L’ensemble des travaux de recherches, contenus dans ce numéro spécial de VSE 198, sont porteurs d’analyses diversifiées, sources de questionnements et de nombreux débats futurs.
Suite au dossier consacré à la gouvernance, ce numéro 198, nous propose, sous la plume de Jean-Jacques Pluchart, une approche originale et critique de cette thématique autour des « Chaebols coréens ». Ces derniers, en raison de leurs stratégies conglomérales et de leurs organisations centralisées sous culture confucéenne soulèvent, face aux théories managériales, le dilemme de l’efficience ou du handicap de la « gouvernementalité » ! Sous le titre : « Une approche critique de la gouvernance d’entreprise : les chaebols coréens entre gouvernance familiale et gouvernementalité », la puissance de ces chaebols est une conséquence directe du marasme économique dans lequel la Corée du Sud s’est trouvée à la fin de la Guerre de Corée (1950-1953). Dès la fin des années 1950, ces chaebols se voient octroyer des prêts d’Etat et un statut légal différent de l’ensemble de l’industrie afin de développer les exportations et la consommation intérieure. Les spécificités de ces groupes coréens ou chaebols, comme Samsung, LG, Hyundai et SK Télécom…, résident dans le fait de faire vivre des innovations sous une marque unique et ce de la banque à l’assurance-vie, aux produits de première nécessité en passant par l’habillement… Les réflexions portées par cet article soulignent les caractéristiques duales que revêt la gouvernance d’entreprise entre rationalités plurielles et capacité d’adaptation fonctionnelle à l’environnement socio-économique international. Toutefois, cette culture industrielle coréenne n’est pas sans danger du fait des rapports étroits qu’elle suppose entre le pouvoir politique et le pouvoir économique. Les controverses se multiplient suite aux contournements nombreux des législations par ces groupes et à leur structure dynastique s’apparentant à une forme de clan de plus en plus mal perçu par le peuple coréen du sud.

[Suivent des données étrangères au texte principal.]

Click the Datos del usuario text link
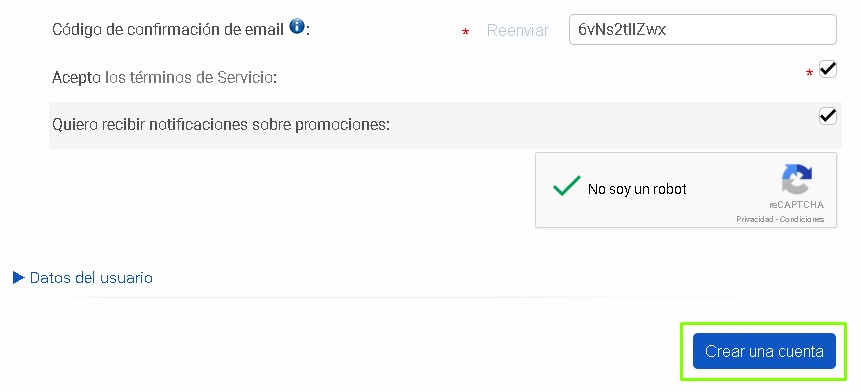Viewport: 861px width, 392px height. (x=91, y=278)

Une tribune libre de Marc Arbouche referme provisoirement les questionnements du dossier thématique en s’interrogeant sur : « Le management peut-il se passer de l’autorité ? ».

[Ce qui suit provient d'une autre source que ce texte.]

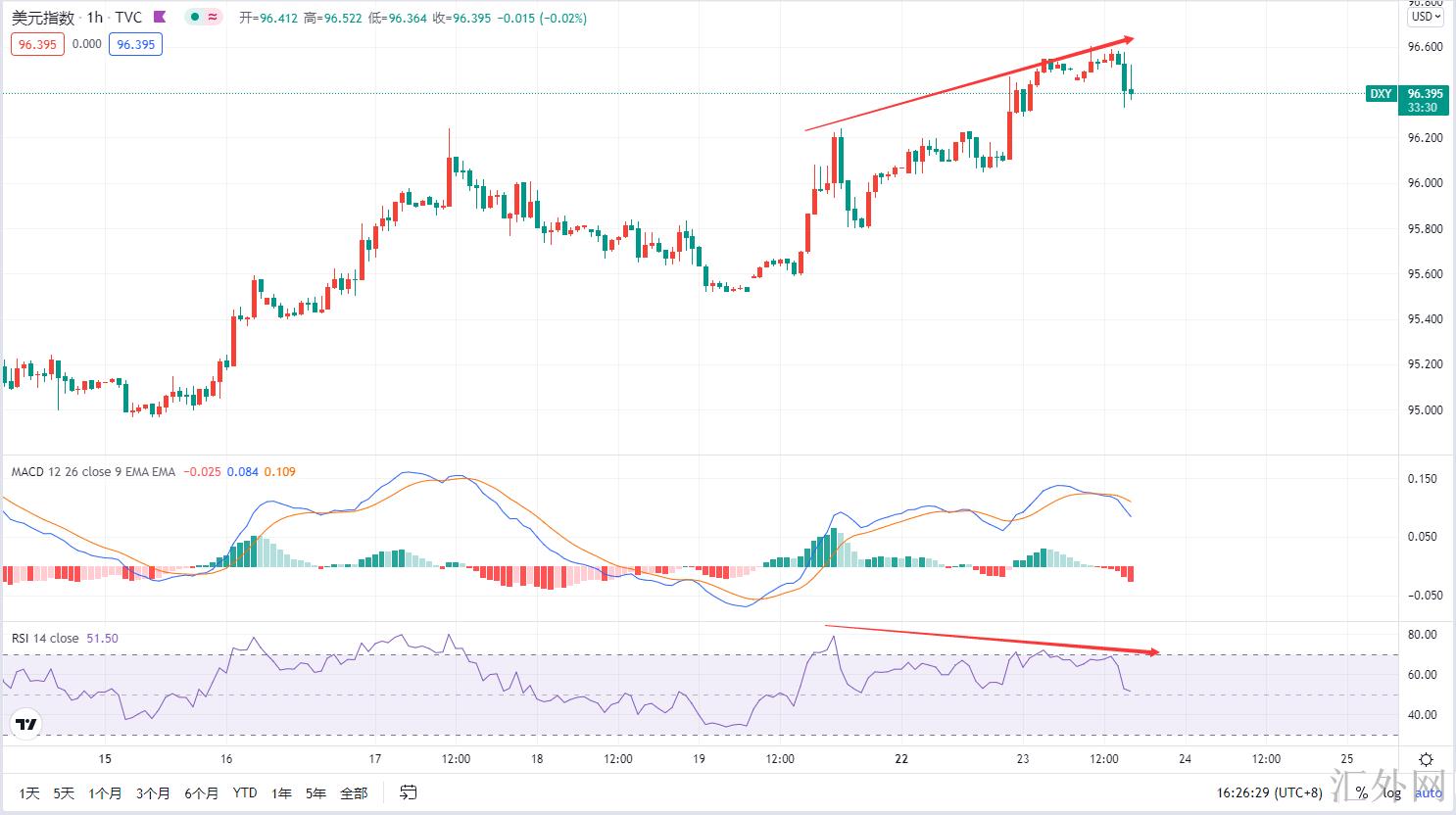
Task: Toggle percent scale mode
Action: tap(1361, 792)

Les traditionnelles notes de lecture de Daniel Bretonès, Luc Marco et Jean-Jacques Pluchart nous invitent à poursuivre l’analyse sur un monde économique en pleine transition. Les résistances aux changements sont nombreuses et nous sommes aux premières étapes de ce que les psychologues appellent la courbe du changement, où les individus et les institutions vont connaître successivement des états de déni, de pertes de repères, voire de colère avant d’admettre leur utilité.
La rédaction vous présente ses vœux et d’excellentes lectures pour 2015.